[Page extract Boundary: Start]
In BiLSTM, one LSTM processes the sequence from start to end, while another processes it from end to start. The outputs from both directions are combined, through concatenating and averaging, to create a comprehensive representation. This approach captures more temporal context compared to unidirectional processing, often leading to better performance in sequence modeling tasks.
After spatial and temporal feature extraction, fully connected layers perform the classification task. These layers consist of neurons that connect to all outputs from the previous layer through learnable weights. To prevent overfitting, a dropout process is employed, which randomly disables a fraction of neurons during training. Activation function ReLU (Rectified Linear Unit) is used to introduce non-linearity, while in the output layer, one neuron and the Sigmoid activation function are used for the classification process.
4.1. Proposed CNN–LSTM (Algorithm 1)
In our proposed CNN–LSTM model, we introduce a reduced-complexity hybrid deep learning algorithm specifically designed for efficient analysis of NSF-NET EON network data containing both spatial and temporal features while significantly reducing computational resources. In a deep learning model, the size of the filters and kernels significantly affects the classification results. Our algorithm is carefully optimized using GridSearchCV to converge better. GridSearchCV is a hyperparameter tuning technique for finding the optimal parameter values for accurate feature extraction and classification.
[Page extract Boundary: End]
[Input Boundary: Start]
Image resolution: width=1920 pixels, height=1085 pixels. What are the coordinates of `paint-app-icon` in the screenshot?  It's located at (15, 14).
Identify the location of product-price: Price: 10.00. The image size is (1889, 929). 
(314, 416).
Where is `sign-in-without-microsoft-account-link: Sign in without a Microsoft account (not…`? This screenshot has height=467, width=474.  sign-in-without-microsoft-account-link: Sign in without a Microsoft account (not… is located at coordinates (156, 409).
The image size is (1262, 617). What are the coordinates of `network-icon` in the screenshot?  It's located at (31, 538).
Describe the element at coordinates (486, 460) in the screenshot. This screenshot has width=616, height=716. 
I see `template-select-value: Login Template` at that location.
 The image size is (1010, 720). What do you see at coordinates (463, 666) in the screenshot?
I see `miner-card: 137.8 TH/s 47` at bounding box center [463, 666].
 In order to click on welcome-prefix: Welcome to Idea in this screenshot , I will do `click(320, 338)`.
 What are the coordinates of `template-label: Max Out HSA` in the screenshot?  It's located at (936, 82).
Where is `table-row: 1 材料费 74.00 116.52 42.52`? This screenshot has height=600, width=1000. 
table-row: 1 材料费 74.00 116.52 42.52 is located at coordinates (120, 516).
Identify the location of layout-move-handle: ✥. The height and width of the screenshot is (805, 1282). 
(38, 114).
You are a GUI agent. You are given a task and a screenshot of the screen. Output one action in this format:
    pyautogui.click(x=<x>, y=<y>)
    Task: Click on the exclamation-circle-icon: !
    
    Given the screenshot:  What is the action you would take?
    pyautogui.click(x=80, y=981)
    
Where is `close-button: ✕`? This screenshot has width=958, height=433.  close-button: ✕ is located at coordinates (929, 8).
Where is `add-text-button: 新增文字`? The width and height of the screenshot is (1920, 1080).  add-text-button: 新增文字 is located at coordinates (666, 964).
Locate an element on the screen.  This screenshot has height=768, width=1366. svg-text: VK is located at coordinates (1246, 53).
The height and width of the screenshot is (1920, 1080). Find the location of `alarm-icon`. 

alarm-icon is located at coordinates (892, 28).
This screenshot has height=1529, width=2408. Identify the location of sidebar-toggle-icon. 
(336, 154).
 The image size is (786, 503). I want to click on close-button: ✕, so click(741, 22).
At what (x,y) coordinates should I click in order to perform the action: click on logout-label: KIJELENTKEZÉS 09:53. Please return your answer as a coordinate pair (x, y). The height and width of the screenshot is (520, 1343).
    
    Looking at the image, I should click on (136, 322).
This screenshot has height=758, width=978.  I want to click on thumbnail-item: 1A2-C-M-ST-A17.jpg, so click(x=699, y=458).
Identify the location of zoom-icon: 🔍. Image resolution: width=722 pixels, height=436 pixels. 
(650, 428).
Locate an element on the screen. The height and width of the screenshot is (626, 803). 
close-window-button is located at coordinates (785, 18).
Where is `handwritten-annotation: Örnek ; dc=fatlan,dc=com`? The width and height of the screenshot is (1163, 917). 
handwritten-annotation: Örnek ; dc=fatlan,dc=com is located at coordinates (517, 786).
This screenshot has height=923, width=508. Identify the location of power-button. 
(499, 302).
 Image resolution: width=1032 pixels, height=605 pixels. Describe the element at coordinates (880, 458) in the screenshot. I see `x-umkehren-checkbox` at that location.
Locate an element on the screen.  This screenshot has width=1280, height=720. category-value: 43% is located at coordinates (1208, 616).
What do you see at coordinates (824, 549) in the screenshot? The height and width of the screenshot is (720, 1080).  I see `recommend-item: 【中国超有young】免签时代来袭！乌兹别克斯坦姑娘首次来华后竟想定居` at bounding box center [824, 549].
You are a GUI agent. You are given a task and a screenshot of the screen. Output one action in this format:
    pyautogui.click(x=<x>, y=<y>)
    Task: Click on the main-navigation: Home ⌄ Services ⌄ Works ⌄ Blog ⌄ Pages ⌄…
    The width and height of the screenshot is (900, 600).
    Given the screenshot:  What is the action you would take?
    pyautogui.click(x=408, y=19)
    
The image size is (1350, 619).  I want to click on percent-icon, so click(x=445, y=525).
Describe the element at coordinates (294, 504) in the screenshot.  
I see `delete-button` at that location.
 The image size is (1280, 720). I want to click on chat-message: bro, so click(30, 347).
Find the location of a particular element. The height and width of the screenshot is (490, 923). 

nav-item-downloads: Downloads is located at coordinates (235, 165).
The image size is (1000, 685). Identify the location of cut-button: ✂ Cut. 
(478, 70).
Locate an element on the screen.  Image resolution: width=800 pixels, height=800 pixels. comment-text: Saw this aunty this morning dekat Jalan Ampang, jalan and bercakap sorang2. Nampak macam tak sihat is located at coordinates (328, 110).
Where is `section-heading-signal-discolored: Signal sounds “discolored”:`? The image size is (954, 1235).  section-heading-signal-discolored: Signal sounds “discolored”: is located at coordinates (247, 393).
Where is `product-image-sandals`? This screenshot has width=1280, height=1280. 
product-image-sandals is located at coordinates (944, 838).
[Input Boundary: End]
◆ Task 1 ◆
Please write out the passage on the BiLSTM and CNN–LSTM models, everything from "After spatial and" down to "the classification process.", word for word.
◆ Task 2 ◆
Pull out the entries line for line, everything from the first line of the entries down to the line containing "at (936, 82).", including both of those lines.

◆ Task answer 1 ◆
After spatial and temporal feature extraction, fully connected layers perform the classification task. These layers consist of neurons that connect to all outputs from the previous layer through learnable weights. To prevent overfitting, a dropout process is employed, which randomly disables a fraction of neurons during training. Activation function ReLU (Rectified Linear Unit) is used to introduce non-linearity, while in the output layer, one neuron and the Sigmoid activation function are used for the classification process.

◆ Task answer 2 ◆
Image resolution: width=1920 pixels, height=1085 pixels. What are the coordinates of `paint-app-icon` in the screenshot?  It's located at (15, 14).
Identify the location of product-price: Price: 10.00. The image size is (1889, 929). 
(314, 416).
Where is `sign-in-without-microsoft-account-link: Sign in without a Microsoft account (not…`? This screenshot has height=467, width=474.  sign-in-without-microsoft-account-link: Sign in without a Microsoft account (not… is located at coordinates (156, 409).
The image size is (1262, 617). What are the coordinates of `network-icon` in the screenshot?  It's located at (31, 538).
Describe the element at coordinates (486, 460) in the screenshot. This screenshot has width=616, height=716. 
I see `template-select-value: Login Template` at that location.
 The image size is (1010, 720). What do you see at coordinates (463, 666) in the screenshot?
I see `miner-card: 137.8 TH/s 47` at bounding box center [463, 666].
 In order to click on welcome-prefix: Welcome to Idea in this screenshot , I will do `click(320, 338)`.
 What are the coordinates of `template-label: Max Out HSA` in the screenshot?  It's located at (936, 82).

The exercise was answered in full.